FIG. 24.38, Infantile myofibromatosis. Typically abrupt transition from myofibroblastic spindle cell area to more primitive rounded cells at the periphery.

FIG. 24.39, Infantile myofibromatosis. In this case the less differentiated areas consist of rounded cells with eosinophilic cytoplasm arranged around branching vessels.

FIG. 24.40, Infantile myofibromatosis. Primitive examples like this have often been labeled infantile hemangiopericytoma .
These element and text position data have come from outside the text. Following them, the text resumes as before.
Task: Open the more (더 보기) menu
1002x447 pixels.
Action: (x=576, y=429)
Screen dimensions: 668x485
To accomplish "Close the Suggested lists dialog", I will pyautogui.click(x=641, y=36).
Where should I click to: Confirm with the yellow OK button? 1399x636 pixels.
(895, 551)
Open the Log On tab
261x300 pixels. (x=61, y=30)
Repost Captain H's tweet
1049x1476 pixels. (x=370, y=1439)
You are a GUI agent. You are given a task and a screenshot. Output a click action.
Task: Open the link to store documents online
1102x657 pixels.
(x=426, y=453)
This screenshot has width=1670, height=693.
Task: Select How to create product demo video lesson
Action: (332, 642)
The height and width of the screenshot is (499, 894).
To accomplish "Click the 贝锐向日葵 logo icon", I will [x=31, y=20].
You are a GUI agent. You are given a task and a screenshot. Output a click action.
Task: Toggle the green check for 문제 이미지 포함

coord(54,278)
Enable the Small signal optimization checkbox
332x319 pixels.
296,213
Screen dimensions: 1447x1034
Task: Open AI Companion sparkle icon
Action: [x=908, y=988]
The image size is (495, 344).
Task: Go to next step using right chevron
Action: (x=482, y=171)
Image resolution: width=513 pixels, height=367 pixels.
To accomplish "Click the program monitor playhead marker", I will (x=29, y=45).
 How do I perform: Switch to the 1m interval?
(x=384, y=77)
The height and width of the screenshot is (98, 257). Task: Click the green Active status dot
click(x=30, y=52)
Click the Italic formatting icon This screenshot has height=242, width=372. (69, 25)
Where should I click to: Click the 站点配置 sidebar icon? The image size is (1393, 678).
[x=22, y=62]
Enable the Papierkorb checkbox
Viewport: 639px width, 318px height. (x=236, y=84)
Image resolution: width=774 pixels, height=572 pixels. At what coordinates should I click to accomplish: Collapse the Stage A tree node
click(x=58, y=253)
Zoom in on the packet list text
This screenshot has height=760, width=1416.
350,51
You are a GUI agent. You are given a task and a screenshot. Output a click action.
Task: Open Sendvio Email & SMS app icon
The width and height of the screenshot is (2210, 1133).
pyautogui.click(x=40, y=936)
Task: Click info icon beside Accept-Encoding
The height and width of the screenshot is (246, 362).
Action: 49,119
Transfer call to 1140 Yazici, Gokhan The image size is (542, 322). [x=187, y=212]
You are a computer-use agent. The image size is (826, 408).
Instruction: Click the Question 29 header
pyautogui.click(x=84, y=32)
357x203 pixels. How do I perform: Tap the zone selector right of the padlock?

Juvenile Hyaline Fibromatosis

Juvenile hyaline fibromatosis is an exceedingly rare disorder of infants and children, which appears to have autosomal recessive inheritance. It is characterized by multiple slow-growing dermal or subcutaneous tumors, especially in the head and neck region and upper trunk, often associated with gingival hypertrophy, severe flexural limb contractures, and bone lesions. There is no mental retardation. It overlaps with infantile systemic hyalinosis, which has a more severe phenotype, including visceral involvement. Histologically, these lesions are composed of copious eosinophilic, homogeneous ground substance containing bland, unevenly dispersed fibroblasts (with adjacent retraction artifact) and occasional thin-walled vessels. Lesions excised early in life seem to be relatively more cellular. The precise nature of the eosinophilic hyaline material remains undecided. Mutations in ANTXR2 (formerly CMG2 ) have been identified as the cause of these disorders, suggesting that an abnormality of basement membrane assembly may be responsible for the phenotype.

Fibroma of Tendon Sheath

Clinical Features.

Fibroma of tendon sheath is a relatively uncommon lesion presenting usually in young to middle-aged adults, mainly males, as a firm nodule most often located on the upper limb, especially the fingers. Evident attachment to a tendon is common. Occasional examples are seen around the knee and may rarely be intraarticular. Following marginal or incomplete excision, these lesions may recur locally, sometimes more than once.